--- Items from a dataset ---

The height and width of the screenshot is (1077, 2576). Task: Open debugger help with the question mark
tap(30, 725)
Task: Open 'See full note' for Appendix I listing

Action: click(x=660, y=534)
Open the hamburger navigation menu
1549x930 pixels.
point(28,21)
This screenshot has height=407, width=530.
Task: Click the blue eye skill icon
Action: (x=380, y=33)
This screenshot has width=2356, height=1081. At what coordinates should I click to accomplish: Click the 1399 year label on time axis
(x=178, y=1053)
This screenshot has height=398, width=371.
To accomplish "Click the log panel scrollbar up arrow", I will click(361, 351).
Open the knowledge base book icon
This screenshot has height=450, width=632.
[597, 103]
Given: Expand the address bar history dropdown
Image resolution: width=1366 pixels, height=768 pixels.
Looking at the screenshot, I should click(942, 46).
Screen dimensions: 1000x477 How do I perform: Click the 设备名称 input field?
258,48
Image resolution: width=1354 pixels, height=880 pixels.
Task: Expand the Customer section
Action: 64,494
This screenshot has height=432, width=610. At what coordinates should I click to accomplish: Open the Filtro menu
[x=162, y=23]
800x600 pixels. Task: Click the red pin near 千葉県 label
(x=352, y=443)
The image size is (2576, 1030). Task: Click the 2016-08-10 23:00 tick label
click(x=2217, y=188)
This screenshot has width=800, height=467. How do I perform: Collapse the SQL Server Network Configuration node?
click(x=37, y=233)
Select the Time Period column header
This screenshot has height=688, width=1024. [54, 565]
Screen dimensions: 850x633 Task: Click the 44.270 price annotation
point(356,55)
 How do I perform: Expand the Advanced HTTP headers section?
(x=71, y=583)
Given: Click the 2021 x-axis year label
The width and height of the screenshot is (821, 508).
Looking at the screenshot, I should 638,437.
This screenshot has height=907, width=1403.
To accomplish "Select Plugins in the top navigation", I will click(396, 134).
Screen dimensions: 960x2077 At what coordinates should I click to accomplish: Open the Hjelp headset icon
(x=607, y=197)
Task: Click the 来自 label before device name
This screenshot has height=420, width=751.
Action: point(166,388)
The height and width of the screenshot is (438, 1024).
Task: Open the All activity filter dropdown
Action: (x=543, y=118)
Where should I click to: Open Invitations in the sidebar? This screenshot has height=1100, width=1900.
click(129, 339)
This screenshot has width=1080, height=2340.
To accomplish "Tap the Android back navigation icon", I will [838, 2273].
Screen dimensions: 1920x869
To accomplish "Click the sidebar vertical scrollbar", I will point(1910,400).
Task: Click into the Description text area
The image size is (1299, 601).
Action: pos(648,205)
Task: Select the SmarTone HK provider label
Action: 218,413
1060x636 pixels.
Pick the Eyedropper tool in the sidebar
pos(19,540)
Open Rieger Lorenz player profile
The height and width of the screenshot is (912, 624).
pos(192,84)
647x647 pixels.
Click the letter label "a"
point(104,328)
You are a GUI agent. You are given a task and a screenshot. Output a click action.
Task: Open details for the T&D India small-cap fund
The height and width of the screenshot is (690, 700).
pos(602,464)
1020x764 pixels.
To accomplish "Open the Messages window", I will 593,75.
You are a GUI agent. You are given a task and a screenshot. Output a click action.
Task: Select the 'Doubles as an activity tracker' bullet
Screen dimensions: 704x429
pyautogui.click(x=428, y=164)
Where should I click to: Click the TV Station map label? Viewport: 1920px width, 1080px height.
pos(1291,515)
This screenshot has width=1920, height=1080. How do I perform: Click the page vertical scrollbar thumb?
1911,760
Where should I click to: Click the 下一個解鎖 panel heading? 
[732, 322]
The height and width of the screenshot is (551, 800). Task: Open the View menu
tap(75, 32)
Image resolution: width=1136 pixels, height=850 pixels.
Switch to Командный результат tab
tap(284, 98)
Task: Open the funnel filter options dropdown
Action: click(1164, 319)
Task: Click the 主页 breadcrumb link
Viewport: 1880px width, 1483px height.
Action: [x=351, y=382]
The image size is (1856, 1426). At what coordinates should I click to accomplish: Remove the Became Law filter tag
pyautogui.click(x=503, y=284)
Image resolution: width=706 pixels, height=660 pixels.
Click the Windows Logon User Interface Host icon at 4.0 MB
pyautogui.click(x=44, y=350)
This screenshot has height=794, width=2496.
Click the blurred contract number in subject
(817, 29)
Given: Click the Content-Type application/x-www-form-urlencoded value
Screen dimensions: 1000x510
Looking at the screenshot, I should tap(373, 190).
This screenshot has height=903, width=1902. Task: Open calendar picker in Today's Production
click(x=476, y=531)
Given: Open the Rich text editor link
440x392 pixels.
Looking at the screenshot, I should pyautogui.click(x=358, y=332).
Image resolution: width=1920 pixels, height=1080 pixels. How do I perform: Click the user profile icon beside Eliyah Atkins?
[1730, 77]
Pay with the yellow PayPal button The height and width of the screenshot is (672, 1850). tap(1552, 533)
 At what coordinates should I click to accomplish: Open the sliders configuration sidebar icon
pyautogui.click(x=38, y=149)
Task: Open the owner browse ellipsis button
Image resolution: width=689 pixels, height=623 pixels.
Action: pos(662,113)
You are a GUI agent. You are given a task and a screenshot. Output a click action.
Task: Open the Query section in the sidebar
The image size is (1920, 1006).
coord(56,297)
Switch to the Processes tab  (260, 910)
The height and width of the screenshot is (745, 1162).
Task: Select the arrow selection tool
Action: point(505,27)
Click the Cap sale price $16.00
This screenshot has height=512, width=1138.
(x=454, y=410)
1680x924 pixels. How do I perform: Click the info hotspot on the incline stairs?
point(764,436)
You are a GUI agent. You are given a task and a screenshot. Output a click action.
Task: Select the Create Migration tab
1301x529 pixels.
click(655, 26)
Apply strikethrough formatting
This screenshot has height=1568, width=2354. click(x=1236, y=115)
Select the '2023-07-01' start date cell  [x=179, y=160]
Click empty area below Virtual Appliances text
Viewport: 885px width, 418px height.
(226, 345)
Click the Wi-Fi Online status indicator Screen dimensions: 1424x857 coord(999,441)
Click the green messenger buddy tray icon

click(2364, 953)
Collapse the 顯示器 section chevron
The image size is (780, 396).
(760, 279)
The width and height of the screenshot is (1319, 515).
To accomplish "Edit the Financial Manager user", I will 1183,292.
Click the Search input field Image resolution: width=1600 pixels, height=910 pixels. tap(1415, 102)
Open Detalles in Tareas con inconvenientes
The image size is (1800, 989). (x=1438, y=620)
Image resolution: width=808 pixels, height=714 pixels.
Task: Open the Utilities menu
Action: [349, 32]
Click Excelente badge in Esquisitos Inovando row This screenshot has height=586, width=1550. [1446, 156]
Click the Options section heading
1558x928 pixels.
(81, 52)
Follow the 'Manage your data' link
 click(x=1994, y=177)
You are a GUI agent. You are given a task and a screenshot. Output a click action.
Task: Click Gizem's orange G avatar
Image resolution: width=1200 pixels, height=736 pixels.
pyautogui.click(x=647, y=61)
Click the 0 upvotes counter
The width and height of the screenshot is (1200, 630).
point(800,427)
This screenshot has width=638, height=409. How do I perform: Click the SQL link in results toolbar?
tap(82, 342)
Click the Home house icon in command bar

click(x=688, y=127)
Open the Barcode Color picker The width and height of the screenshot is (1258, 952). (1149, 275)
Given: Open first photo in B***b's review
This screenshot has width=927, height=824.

--- Set problem ---
Render every line of the listing above as a JSON array of strings, one string per line, skipping blank lines.

--- Answer to the task ---
[
  "The height and width of the screenshot is (1077, 2576). Task: Open debugger help with the question mark",
  "tap(30, 725)",
  "Task: Open 'See full note' for Appendix I listing",
  "Action: click(x=660, y=534)",
  "Open the hamburger navigation menu",
  "1549x930 pixels.",
  "point(28,21)",
  "This screenshot has height=407, width=530.",
  "Task: Click the blue eye skill icon",
  "Action: (x=380, y=33)",
  "This screenshot has width=2356, height=1081. At what coordinates should I click to accomplish: Click the 1399 year label on time axis",
  "(x=178, y=1053)",
  "This screenshot has height=398, width=371.",
  "To accomplish \"Click the log panel scrollbar up arrow\", I will click(361, 351).",
  "Open the knowledge base book icon",
  "This screenshot has height=450, width=632.",
  "[597, 103]",
  "Given: Expand the address bar history dropdown",
  "Image resolution: width=1366 pixels, height=768 pixels.",
  "Looking at the screenshot, I should click(942, 46).",
  "Screen dimensions: 1000x477 How do I perform: Click the 设备名称 input field?",
  "258,48",
  "Image resolution: width=1354 pixels, height=880 pixels.",
  "Task: Expand the Customer section",
  "Action: 64,494",
  "This screenshot has height=432, width=610. At what coordinates should I click to accomplish: Open the Filtro menu",
  "[x=162, y=23]",
  "800x600 pixels. Task: Click the red pin near 千葉県 label",
  "(x=352, y=443)",
  "The image size is (2576, 1030). Task: Click the 2016-08-10 23:00 tick label",
  "click(x=2217, y=188)",
  "This screenshot has width=800, height=467. How do I perform: Collapse the SQL Server Network Configuration node?",
  "click(x=37, y=233)",
  "Select the Time Period column header",
  "This screenshot has height=688, width=1024. [54, 565]",
  "Screen dimensions: 850x633 Task: Click the 44.270 price annotation",
  "point(356,55)",
  " How do I perform: Expand the Advanced HTTP headers section?",
  "(x=71, y=583)",
  "Given: Click the 2021 x-axis year label",
  "The width and height of the screenshot is (821, 508).",
  "Looking at the screenshot, I should 638,437.",
  "This screenshot has height=907, width=1403.",
  "To accomplish \"Select Plugins in the top navigation\", I will click(396, 134).",
  "Screen dimensions: 960x2077 At what coordinates should I click to accomplish: Open the Hjelp headset icon",
  "(x=607, y=197)",
  "Task: Click the 来自 label before device name",
  "This screenshot has height=420, width=751.",
  "Action: point(166,388)",
  "The height and width of the screenshot is (438, 1024).",
  "Task: Open the All activity filter dropdown",
  "Action: (x=543, y=118)",
  "Where should I click to: Open Invitations in the sidebar? This screenshot has height=1100, width=1900.",
  "click(129, 339)",
  "This screenshot has width=1080, height=2340.",
  "To accomplish \"Tap the Android back navigation icon\", I will [838, 2273].",
  "Screen dimensions: 1920x869",
  "To accomplish \"Click the sidebar vertical scrollbar\", I will point(1910,400).",
  "Task: Click into the Description text area",
  "The image size is (1299, 601).",
  "Action: pos(648,205)",
  "Task: Select the SmarTone HK provider label",
  "Action: 218,413",
  "1060x636 pixels.",
  "Pick the Eyedropper tool in the sidebar",
  "pos(19,540)",
  "Open Rieger Lorenz player profile",
  "The height and width of the screenshot is (912, 624).",
  "pos(192,84)",
  "647x647 pixels.",
  "Click the letter label \"a\"",
  "point(104,328)",
  "You are a GUI agent. You are given a task and a screenshot. Output a click action.",
  "Task: Open details for the T&D India small-cap fund",
  "The height and width of the screenshot is (690, 700).",
  "pos(602,464)",
  "1020x764 pixels.",
  "To accomplish \"Open the Messages window\", I will 593,75.",
  "You are a GUI agent. You are given a task and a screenshot. Output a click action.",
  "Task: Select the 'Doubles as an activity tracker' bullet",
  "Screen dimensions: 704x429",
  "pyautogui.click(x=428, y=164)",
  "Where should I click to: Click the TV Station map label? Viewport: 1920px width, 1080px height.",
  "pos(1291,515)",
  "This screenshot has width=1920, height=1080. How do I perform: Click the page vertical scrollbar thumb?",
  "1911,760",
  "Where should I click to: Click the 下一個解鎖 panel heading? ",
  "[732, 322]",
  "The height and width of the screenshot is (551, 800). Task: Open the View menu",
  "tap(75, 32)",
  "Image resolution: width=1136 pixels, height=850 pixels.",
  "Switch to Командный результат tab",
  "tap(284, 98)",
  "Task: Open the funnel filter options dropdown",
  "Action: click(1164, 319)",
  "Task: Click the 主页 breadcrumb link",
  "Viewport: 1880px width, 1483px height.",
  "Action: [x=351, y=382]",
  "The image size is (1856, 1426). At what coordinates should I click to accomplish: Remove the Became Law filter tag",
  "pyautogui.click(x=503, y=284)",
  "Image resolution: width=706 pixels, height=660 pixels.",
  "Click the Windows Logon User Interface Host icon at 4.0 MB",
  "pyautogui.click(x=44, y=350)",
  "This screenshot has height=794, width=2496.",
  "Click the blurred contract number in subject",
  "(817, 29)",
  "Given: Click the Content-Type application/x-www-form-urlencoded value",
  "Screen dimensions: 1000x510",
  "Looking at the screenshot, I should tap(373, 190).",
  "This screenshot has height=903, width=1902. Task: Open calendar picker in Today's Production",
  "click(x=476, y=531)",
  "Given: Open the Rich text editor link",
  "440x392 pixels.",
  "Looking at the screenshot, I should pyautogui.click(x=358, y=332).",
  "Image resolution: width=1920 pixels, height=1080 pixels. How do I perform: Click the user profile icon beside Eliyah Atkins?",
  "[1730, 77]",
  "Pay with the yellow PayPal button The height and width of the screenshot is (672, 1850). tap(1552, 533)",
  " At what coordinates should I click to accomplish: Open the sliders configuration sidebar icon",
  "pyautogui.click(x=38, y=149)",
  "Task: Open the owner browse ellipsis button",
  "Image resolution: width=689 pixels, height=623 pixels.",
  "Action: pos(662,113)",
  "You are a GUI agent. You are given a task and a screenshot. Output a click action.",
  "Task: Open the Query section in the sidebar",
  "The image size is (1920, 1006).",
  "coord(56,297)",
  "Switch to the Processes tab  (260, 910)",
  "The height and width of the screenshot is (745, 1162).",
  "Task: Select the arrow selection tool",
  "Action: point(505,27)",
  "Click the Cap sale price $16.00",
  "This screenshot has height=512, width=1138.",
  "(x=454, y=410)",
  "1680x924 pixels. How do I perform: Click the info hotspot on the incline stairs?",
  "point(764,436)",
  "You are a GUI agent. You are given a task and a screenshot. Output a click action.",
  "Task: Select the Create Migration tab",
  "1301x529 pixels.",
  "click(655, 26)",
  "Apply strikethrough formatting",
  "This screenshot has height=1568, width=2354. click(x=1236, y=115)",
  "Select the '2023-07-01' start date cell  [x=179, y=160]",
  "Click empty area below Virtual Appliances text",
  "Viewport: 885px width, 418px height.",
  "(226, 345)",
  "Click the Wi-Fi Online status indicator Screen dimensions: 1424x857 coord(999,441)",
  "Click the green messenger buddy tray icon",
  "click(2364, 953)",
  "Collapse the 顯示器 section chevron",
  "The image size is (780, 396).",
  "(760, 279)",
  "The width and height of the screenshot is (1319, 515).",
  "To accomplish \"Edit the Financial Manager user\", I will 1183,292.",
  "Click the Search input field Image resolution: width=1600 pixels, height=910 pixels. tap(1415, 102)",
  "Open Detalles in Tareas con inconvenientes",
  "The image size is (1800, 989). (x=1438, y=620)",
  "Image resolution: width=808 pixels, height=714 pixels.",
  "Task: Open the Utilities menu",
  "Action: [349, 32]",
  "Click Excelente badge in Esquisitos Inovando row This screenshot has height=586, width=1550. [1446, 156]",
  "Click the Options section heading",
  "1558x928 pixels.",
  "(81, 52)",
  "Follow the 'Manage your data' link",
  " click(x=1994, y=177)",
  "You are a GUI agent. You are given a task and a screenshot. Output a click action.",
  "Task: Click Gizem's orange G avatar",
  "Image resolution: width=1200 pixels, height=736 pixels.",
  "pyautogui.click(x=647, y=61)",
  "Click the 0 upvotes counter",
  "The width and height of the screenshot is (1200, 630).",
  "point(800,427)",
  "This screenshot has width=638, height=409. How do I perform: Click the SQL link in results toolbar?",
  "tap(82, 342)",
  "Click the Home house icon in command bar",
  "click(x=688, y=127)",
  "Open the Barcode Color picker The width and height of the screenshot is (1258, 952). (1149, 275)",
  "Given: Open first photo in B***b's review",
  "This screenshot has width=927, height=824."
]